[Opening Records supplied section]
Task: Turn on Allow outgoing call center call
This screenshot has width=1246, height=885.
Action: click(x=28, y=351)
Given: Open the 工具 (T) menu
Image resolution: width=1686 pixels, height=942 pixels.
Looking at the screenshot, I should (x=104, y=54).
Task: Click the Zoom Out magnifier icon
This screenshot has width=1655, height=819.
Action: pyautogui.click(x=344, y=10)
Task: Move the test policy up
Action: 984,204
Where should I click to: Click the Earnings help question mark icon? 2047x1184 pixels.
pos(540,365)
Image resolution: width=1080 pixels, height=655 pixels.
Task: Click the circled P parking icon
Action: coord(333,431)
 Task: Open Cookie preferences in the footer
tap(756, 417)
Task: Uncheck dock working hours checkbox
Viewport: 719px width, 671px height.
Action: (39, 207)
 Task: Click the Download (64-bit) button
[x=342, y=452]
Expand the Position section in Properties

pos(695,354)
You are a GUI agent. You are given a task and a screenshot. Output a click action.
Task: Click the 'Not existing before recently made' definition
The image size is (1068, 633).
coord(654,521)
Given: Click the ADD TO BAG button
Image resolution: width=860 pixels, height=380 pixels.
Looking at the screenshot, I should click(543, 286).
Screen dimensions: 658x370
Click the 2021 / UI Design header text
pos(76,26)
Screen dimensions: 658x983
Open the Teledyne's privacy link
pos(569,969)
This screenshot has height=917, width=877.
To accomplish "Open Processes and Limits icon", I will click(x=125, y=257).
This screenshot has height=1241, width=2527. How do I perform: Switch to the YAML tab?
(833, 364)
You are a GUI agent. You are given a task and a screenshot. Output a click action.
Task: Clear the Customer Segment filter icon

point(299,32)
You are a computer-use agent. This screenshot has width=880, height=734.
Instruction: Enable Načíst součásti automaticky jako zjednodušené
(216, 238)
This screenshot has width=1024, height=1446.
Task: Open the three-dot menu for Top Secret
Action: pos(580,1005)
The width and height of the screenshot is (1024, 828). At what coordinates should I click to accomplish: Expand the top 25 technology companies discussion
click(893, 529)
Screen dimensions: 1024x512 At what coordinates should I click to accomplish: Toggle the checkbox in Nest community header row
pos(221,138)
[Closing Records supplied section]
• Required work: Repeat each entry above exactly as it appears.

• Exercise answer:
Task: Turn on Allow outgoing call center call
This screenshot has width=1246, height=885.
Action: click(x=28, y=351)
Given: Open the 工具 (T) menu
Image resolution: width=1686 pixels, height=942 pixels.
Looking at the screenshot, I should (x=104, y=54).
Task: Click the Zoom Out magnifier icon
This screenshot has width=1655, height=819.
Action: pyautogui.click(x=344, y=10)
Task: Move the test policy up
Action: 984,204
Where should I click to: Click the Earnings help question mark icon? 2047x1184 pixels.
pos(540,365)
Image resolution: width=1080 pixels, height=655 pixels.
Task: Click the circled P parking icon
Action: coord(333,431)
 Task: Open Cookie preferences in the footer
tap(756, 417)
Task: Uncheck dock working hours checkbox
Viewport: 719px width, 671px height.
Action: (39, 207)
 Task: Click the Download (64-bit) button
[x=342, y=452]
Expand the Position section in Properties

pos(695,354)
You are a GUI agent. You are given a task and a screenshot. Output a click action.
Task: Click the 'Not existing before recently made' definition
The image size is (1068, 633).
coord(654,521)
Given: Click the ADD TO BAG button
Image resolution: width=860 pixels, height=380 pixels.
Looking at the screenshot, I should click(543, 286).
Screen dimensions: 658x370
Click the 2021 / UI Design header text
pos(76,26)
Screen dimensions: 658x983
Open the Teledyne's privacy link
pos(569,969)
This screenshot has height=917, width=877.
To accomplish "Open Processes and Limits icon", I will click(x=125, y=257).
This screenshot has height=1241, width=2527. How do I perform: Switch to the YAML tab?
(833, 364)
You are a GUI agent. You are given a task and a screenshot. Output a click action.
Task: Clear the Customer Segment filter icon

point(299,32)
You are a computer-use agent. This screenshot has width=880, height=734.
Instruction: Enable Načíst součásti automaticky jako zjednodušené
(216, 238)
This screenshot has width=1024, height=1446.
Task: Open the three-dot menu for Top Secret
Action: pos(580,1005)
The width and height of the screenshot is (1024, 828). At what coordinates should I click to accomplish: Expand the top 25 technology companies discussion
click(893, 529)
Screen dimensions: 1024x512 At what coordinates should I click to accomplish: Toggle the checkbox in Nest community header row
pos(221,138)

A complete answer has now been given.